I have not trained much of neural networks as of december 8,'20. I have trained nns on digit recognizer, fashion and cifar10 data; as well as trained on a kaggle dog/cat classifier. But from my small experience and researches, generally it takes 5-6 epochs, hell even 3-5 epochs to train if everything is correctly set. It may however take much more time and many epochs for fine-tunings, bigger networks ( like say very deep cnns with more than 20-30 layers); which I can't properly comment on for now. You can read this awesome post by priya dwivedi on how she trained a resnet50 ( 50 layer resnet cnn model) and how you can use her code to do the same. You can play with my dog/cat classification notebook in kaggle.

So this is what the theoretical part of CNN looks like. In the second section of this post, we will briefly write about how these different layers can be written using simple keras apis and will provide examples from my notebook to give you a complete guide.

Coding The convolutional neural network:

In this second part we will thoroughly discuss how to build convolutional neural networks for your experiments using tensorflow and keras. For trying out some ready-made code which we used to detect hand written digit using the mnist data; check this mentorbruh example notebook. Here we have explicitly coded multiple cnn and tried out digit recognition models with near 90% accuracy.

Anyway, let's get back to track. First things first, for creating neural network layered models, you need to import Sequential model from keras.models using

from keras.models import Sequential

And then initiate a sequential model by saying

model_seq = Sequential()

This is as simple as that.

Material provided>
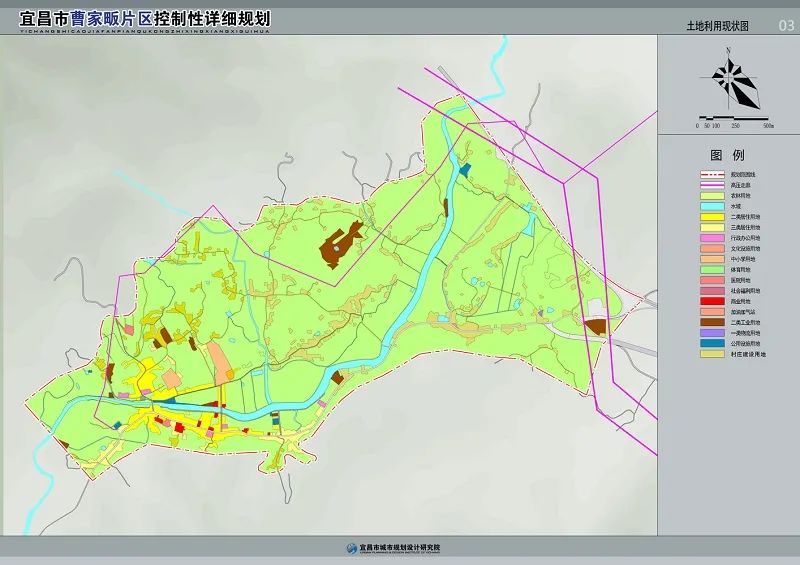Pick the pink administrative office legend swatch

coord(712,238)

Set of tasks>
1 - According to the CNN tutorial, why do you need to import Sequential from keras.models? Please answer in one to three sentences.
2 - Pick up the CNN tutorial after its final sentence and write the next part.
You won't need the lines for any of this.

Exercise answers>
1 - You need to import Sequential from keras.models in order to create neural network layered models. Once it is imported, a sequential model is started with model_seq = Sequential().

2 -
Now, you need to create layers. For creating

(a) convolutional layer, from keras.layers import Conv2D

(b) pooling layer, from keras.layers import MaxPooling2D

(c) dense layer, from keras.layers import Dense

To create a layer actually and to add we have to do the following

model.add(Conv2D(params))

model.add(Dense(params))

model.add(MaxPooling2D(params))

Now, once you do model.add(layer_object) the layer gets created and added to the model as a layer. Now, let's quickly check the parameters we can put into each of these core layers.

(a) Conv2D(filters, kernel_size, strides=(1, 1), padding="valid", data_format=None, dilation_rate=(1, 1), groups=1, activation=None, use_bias=True, kernel_initializer="glorot_uniform", bias_initializer="zeros", kernel_regularizer=None, bias_regularizer=None, activity_regularizer=None, kernel_constraint=None, bias_constraint=None, **kwargs):

We will quickly discuss the most important parameters. First of all, filters refer to the number of filters we need to apply. This is generally dependent on the output size. i.e. if you want to output 32 by 32 then you have to use 32 filters. 

The kernel size if mentioned as single integer n then refers to (n,n) kernel; otherwise given a tuple as the size that is obviously the kernel size. Kernel refers to the convolution kernel we talked about.

strides can be provided as 2d tuple for 2 directions; or if provided a single integer then it is considered to be the same integer in both directions.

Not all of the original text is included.